** start TEXT SECTION **
Code Monkey home page Code Monkey logo

starbucks-segmentation's Introduction

Starbucks Customer Segmentation

This is an in-depth analysis of how mobile app users respond to offers sent out by Starbucks. With a better understanding of customer behavior, Starbucks would be able to improve ad targeting, which is the purpose of this project. To give a high-level overview of this analysis, I ultimately had 2 goals in mind:
  1. Segment customers based on demographics and behavior on the mobile app
  2. Build a binary classifier that predicts whether a user will respond to a certain offer

Read more about it in my article.

Data

This dataset contains 1 month of simulated data that mimics customer behavior on the Starbucks rewards mobile app. This is a simplified version of the real Starbucks app because the underlying simulator only has 1 product whereas Starbucks actually sells dozens of products.

Every few days, Starbucks sends out a variation of one of the following offers to mobile app users:

  • BOGO (buy one get one free) — spend amount A in ONE purchase before the offer expires to get reward R of equal value to A
  • Discount — spend amount A in ONE OR MORE purchases before the offer expires to get a discount D of equal or lesser value to A (all purchases within the validity period accumulate to meet the required amount A)
  • Informational — only provides information about a product

The dataset is split into 3 files found in the /data/raw/ directory:

  1. portfolio.json (10 offers x 6 fields) — metadata for each offer
  • id — offer ID
  • offer_type— BOGO, discount, or informational
  • difficulty — required spending amount to complete the offer
  • reward — reward for completing the offer
  • duration — validity period in days (the offer expires after this period)
  • channels — web, email, mobile, social
  1. profile.json (17,000 users x 5 fields) — demographic data for each user
  • age — missing values were encoded as 118
  • became_member_on — date in which the customer created an account
  • gender — “M” for male, “F” for female, and “O” for other
  • id — customer ID
  • income — annual income of customer
  1. transcript.json (306,534 events x 4 fields) — records of events that occurred during the month
  • event — transaction, offer received, offer viewed, or offer completed
  • person — customer ID
  • time — number of hours since the start of the test (begins at time t=0)
  • value — details of the event (offer metadata for offer-related events and amount for transactions)

Process

This project has 3 parts, each of which are contained within their own Jupyter notebook, found in the /notebooks/ directory:

1-analysis.ipynb

In this notebook, I clean and preprocess the raw data in the following ways:

  • Drop records with missing or duplicated data
  • Extract data from columns containing iterable data types (i.e. lists and dictionaries) into new columns
  • Map ID hash strings to integers
  • Recast columns to appropriate data types

Next is the exploratory analysis where I answer the following questions about the different offers and users in the data:

  • How many offers were sent out?
  • How many offers were viewed and/or completed?
  • How many of each offer was completed?
  • What do the demographics look like for completed offers versus incomplete offers?
  • Are there any patterns in user spending?
  • Are there any demographic patterns in the completion rate of each offer?
** end TEXT SECTION **
** start EXCERPTED DATA **
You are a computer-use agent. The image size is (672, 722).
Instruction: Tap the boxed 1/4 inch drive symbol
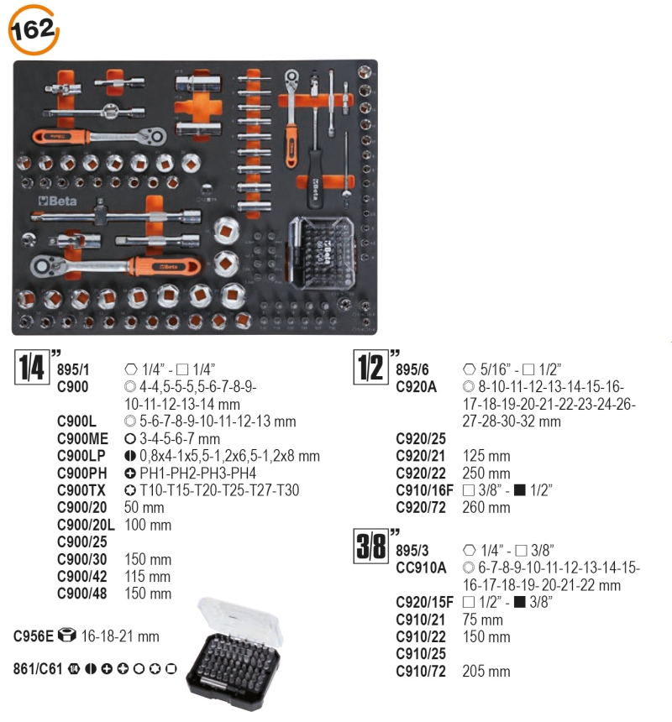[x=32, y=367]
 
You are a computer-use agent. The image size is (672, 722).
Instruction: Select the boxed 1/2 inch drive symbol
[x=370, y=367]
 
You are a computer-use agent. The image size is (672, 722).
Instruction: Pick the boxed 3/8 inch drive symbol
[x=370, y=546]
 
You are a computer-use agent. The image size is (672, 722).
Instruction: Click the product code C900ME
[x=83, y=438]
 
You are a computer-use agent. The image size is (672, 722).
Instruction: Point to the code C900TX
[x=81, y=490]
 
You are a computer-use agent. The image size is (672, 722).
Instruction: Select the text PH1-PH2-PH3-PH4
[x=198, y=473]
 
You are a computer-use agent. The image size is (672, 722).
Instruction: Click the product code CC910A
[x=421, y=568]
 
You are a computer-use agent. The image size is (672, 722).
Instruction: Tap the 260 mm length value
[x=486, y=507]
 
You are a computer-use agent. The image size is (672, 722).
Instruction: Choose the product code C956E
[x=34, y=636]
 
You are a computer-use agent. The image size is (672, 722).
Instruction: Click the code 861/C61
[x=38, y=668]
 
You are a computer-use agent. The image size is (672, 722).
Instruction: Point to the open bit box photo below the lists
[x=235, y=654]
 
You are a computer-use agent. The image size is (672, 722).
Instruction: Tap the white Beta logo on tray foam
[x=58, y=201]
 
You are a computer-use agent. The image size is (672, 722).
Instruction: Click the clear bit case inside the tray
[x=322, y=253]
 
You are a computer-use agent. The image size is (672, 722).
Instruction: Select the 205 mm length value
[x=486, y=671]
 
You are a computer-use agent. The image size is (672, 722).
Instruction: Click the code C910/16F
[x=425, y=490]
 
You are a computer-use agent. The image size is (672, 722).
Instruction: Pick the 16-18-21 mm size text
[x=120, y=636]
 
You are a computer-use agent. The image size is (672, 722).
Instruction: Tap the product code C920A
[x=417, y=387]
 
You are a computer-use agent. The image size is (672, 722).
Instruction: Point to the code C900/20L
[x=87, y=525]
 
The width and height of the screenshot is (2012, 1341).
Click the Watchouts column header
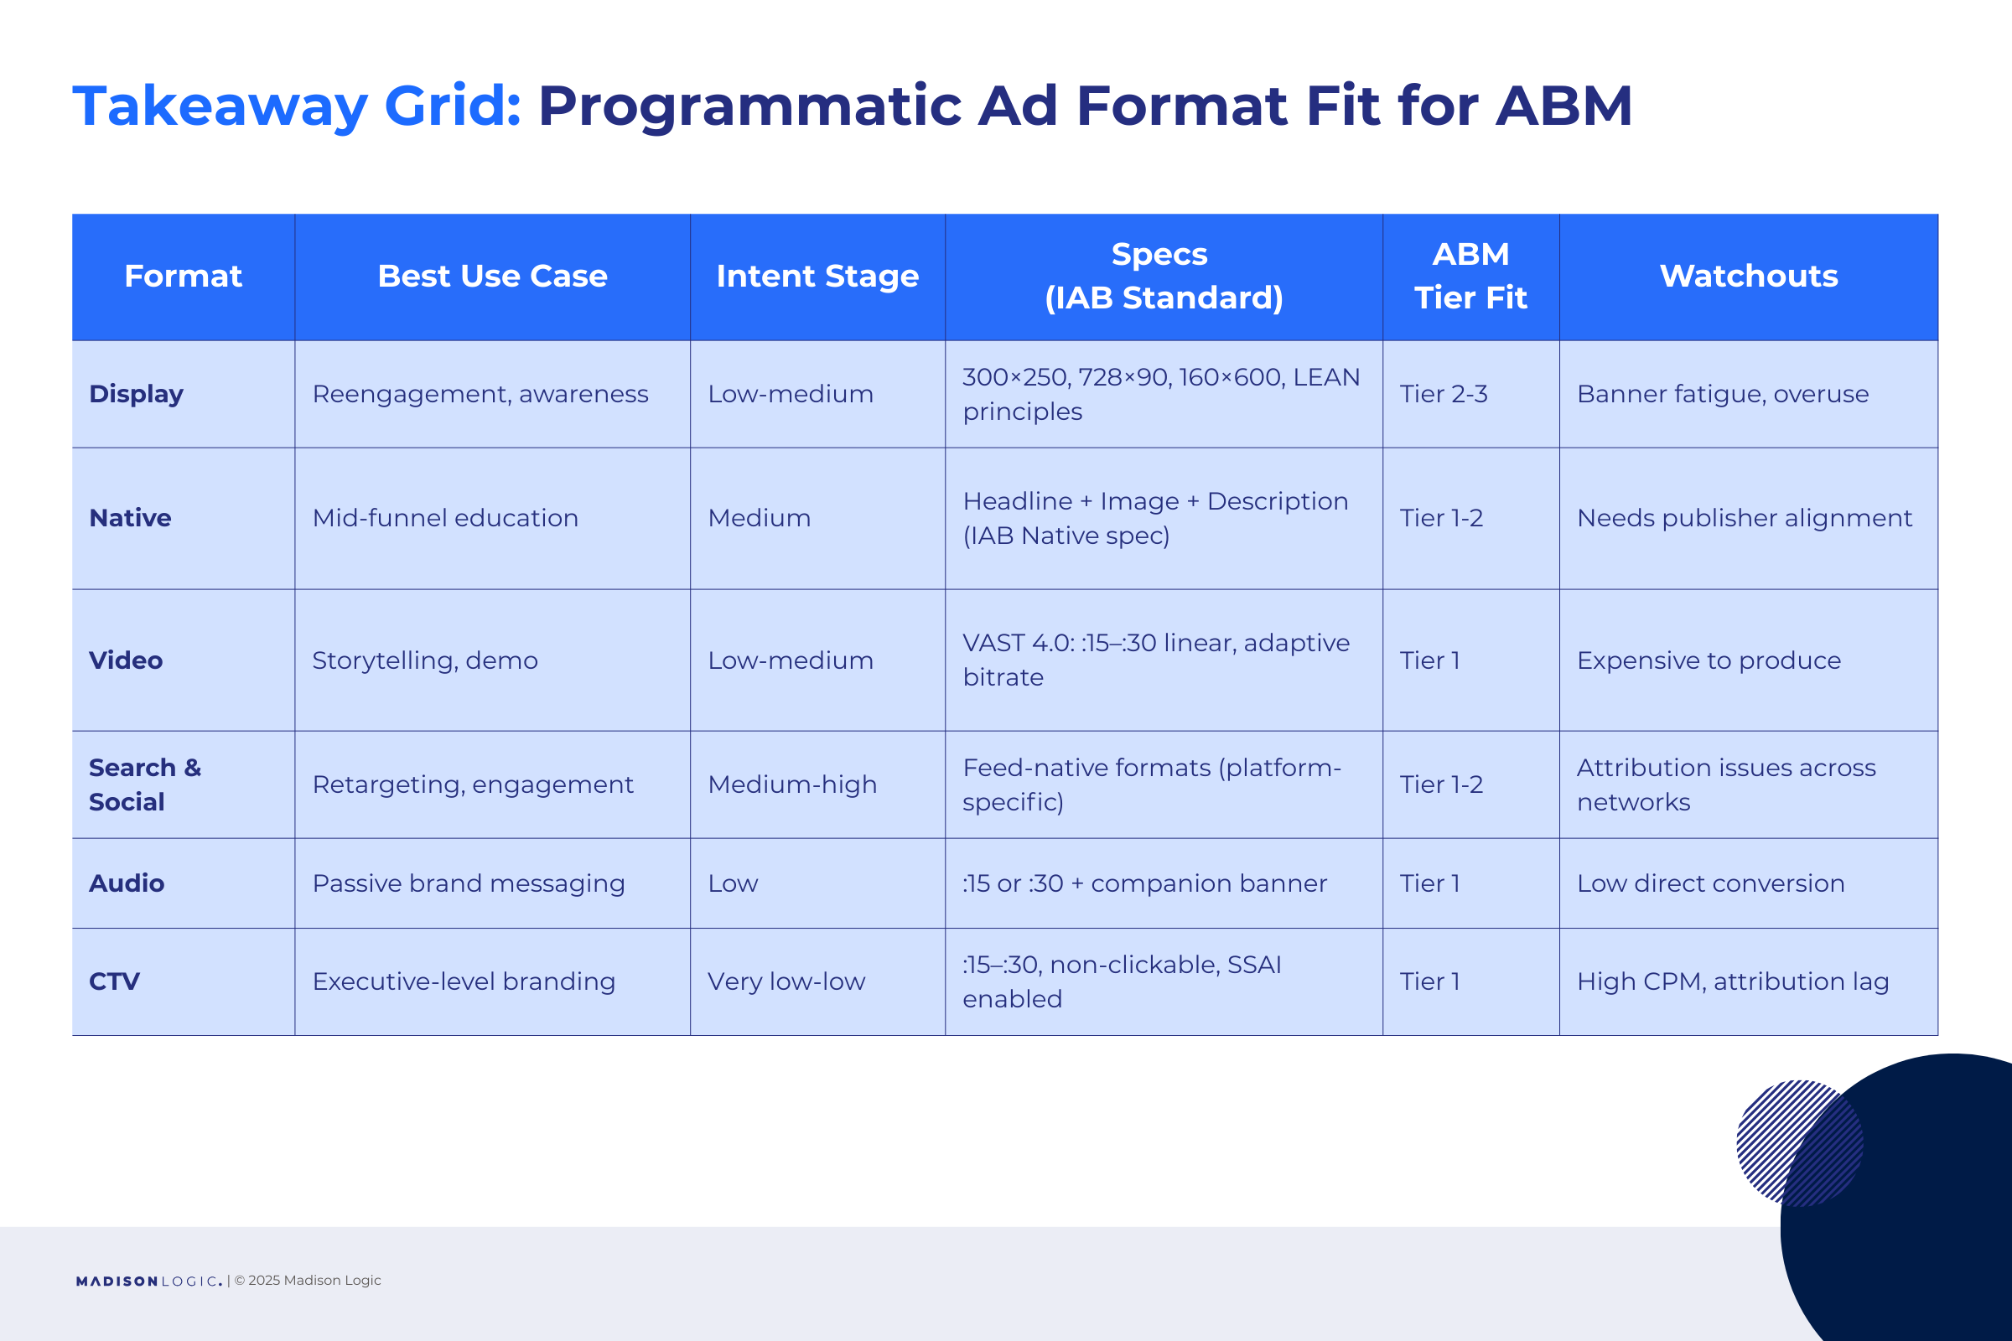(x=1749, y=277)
** end EXCERPTED DATA **
** start EXCERPTED DATA **
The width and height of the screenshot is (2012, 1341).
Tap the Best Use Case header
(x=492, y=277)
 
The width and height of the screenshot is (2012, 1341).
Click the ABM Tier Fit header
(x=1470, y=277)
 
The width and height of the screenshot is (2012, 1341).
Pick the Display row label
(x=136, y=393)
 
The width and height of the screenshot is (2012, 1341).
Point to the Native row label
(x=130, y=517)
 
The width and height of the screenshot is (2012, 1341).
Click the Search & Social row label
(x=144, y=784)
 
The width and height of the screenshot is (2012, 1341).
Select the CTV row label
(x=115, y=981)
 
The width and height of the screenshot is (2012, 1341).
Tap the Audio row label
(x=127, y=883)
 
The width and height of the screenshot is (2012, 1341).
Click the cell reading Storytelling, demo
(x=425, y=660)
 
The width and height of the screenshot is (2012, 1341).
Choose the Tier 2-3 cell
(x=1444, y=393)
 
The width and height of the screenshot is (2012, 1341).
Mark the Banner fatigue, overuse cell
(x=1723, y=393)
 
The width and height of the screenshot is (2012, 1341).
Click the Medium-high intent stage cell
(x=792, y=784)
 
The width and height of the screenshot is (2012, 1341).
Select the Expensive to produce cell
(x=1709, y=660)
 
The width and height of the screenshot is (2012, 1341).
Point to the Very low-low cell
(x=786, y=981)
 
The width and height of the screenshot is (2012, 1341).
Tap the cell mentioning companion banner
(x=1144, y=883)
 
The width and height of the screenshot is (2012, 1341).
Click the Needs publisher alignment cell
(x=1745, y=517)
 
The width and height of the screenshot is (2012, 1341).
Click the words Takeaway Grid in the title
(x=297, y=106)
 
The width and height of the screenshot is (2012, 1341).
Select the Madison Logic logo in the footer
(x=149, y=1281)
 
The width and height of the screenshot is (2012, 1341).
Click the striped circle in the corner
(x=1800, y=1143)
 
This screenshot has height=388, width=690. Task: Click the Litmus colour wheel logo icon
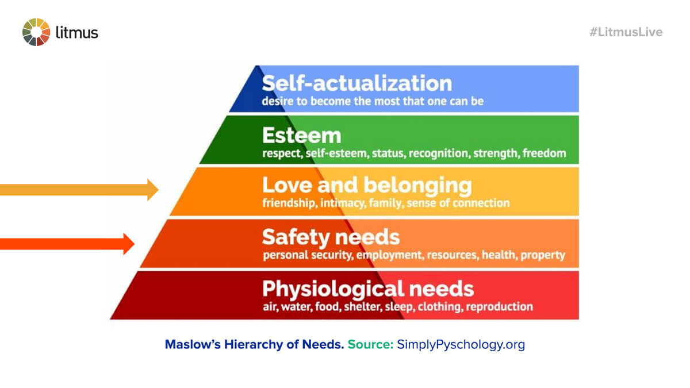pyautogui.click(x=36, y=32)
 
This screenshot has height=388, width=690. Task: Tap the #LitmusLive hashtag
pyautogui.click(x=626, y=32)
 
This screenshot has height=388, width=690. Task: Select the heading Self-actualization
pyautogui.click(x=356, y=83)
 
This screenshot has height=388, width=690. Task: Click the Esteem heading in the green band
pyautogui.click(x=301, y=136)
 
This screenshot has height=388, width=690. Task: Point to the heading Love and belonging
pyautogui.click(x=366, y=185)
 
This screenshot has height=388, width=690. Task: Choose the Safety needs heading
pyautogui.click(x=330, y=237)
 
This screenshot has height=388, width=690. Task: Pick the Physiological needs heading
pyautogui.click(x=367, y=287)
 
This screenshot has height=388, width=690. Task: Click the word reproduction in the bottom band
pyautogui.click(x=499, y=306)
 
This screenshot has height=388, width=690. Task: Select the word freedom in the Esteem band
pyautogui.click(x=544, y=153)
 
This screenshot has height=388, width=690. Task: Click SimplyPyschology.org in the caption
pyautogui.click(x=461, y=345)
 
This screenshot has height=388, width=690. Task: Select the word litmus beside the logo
** end EXCERPTED DATA **
• SET OF TASKS
(1) Copy the part of the Starbucks segmentation text that starts with "Code Monkey home" and goes on through "in my article.".
(2) Carry on the Starbucks customer segmentation text from its last line.

• PER-TASK OUTPUTS
(1)
Code Monkey home page Code Monkey logo

starbucks-segmentation's Introduction

Starbucks Customer Segmentation

This is an in-depth analysis of how mobile app users respond to offers sent out by Starbucks. With a better understanding of customer behavior, Starbucks would be able to improve ad targeting, which is the purpose of this project. To give a high-level overview of this analysis, I ultimately had 2 goals in mind:
  1. Segment customers based on demographics and behavior on the mobile app
  2. Build a binary classifier that predicts whether a user will respond to a certain offer

Read more about it in my article.

(2)
2-segmentation.ipynb

In this notebook, I perform customer segmentation using 2 different methods:

  1. FMT quantile analysis - This is similar to RFM (recency, frequency, monetary value) analysis but I substitute tenure for recency to make FMT (frequency, monetary value, tenure). For each of these 3 features, customers are grouped into quantiles, which are then summed up to get the customer's total "score". This total score is used to segment customers into 3 tiers, which I call bronze, silver, and gold tiers in the analysis.
  • Frequency - how many purchases the customer made during the month
  • Monetary value - how much money the customer spent during the month
  • Tenure - how long the customer has been using the mobile app
  1. K-means clustering - The features used here are gender, age, income, frequency, monetary value, and tenure. The first method only looked at customer behavior, but this method also includes the customers' demographics.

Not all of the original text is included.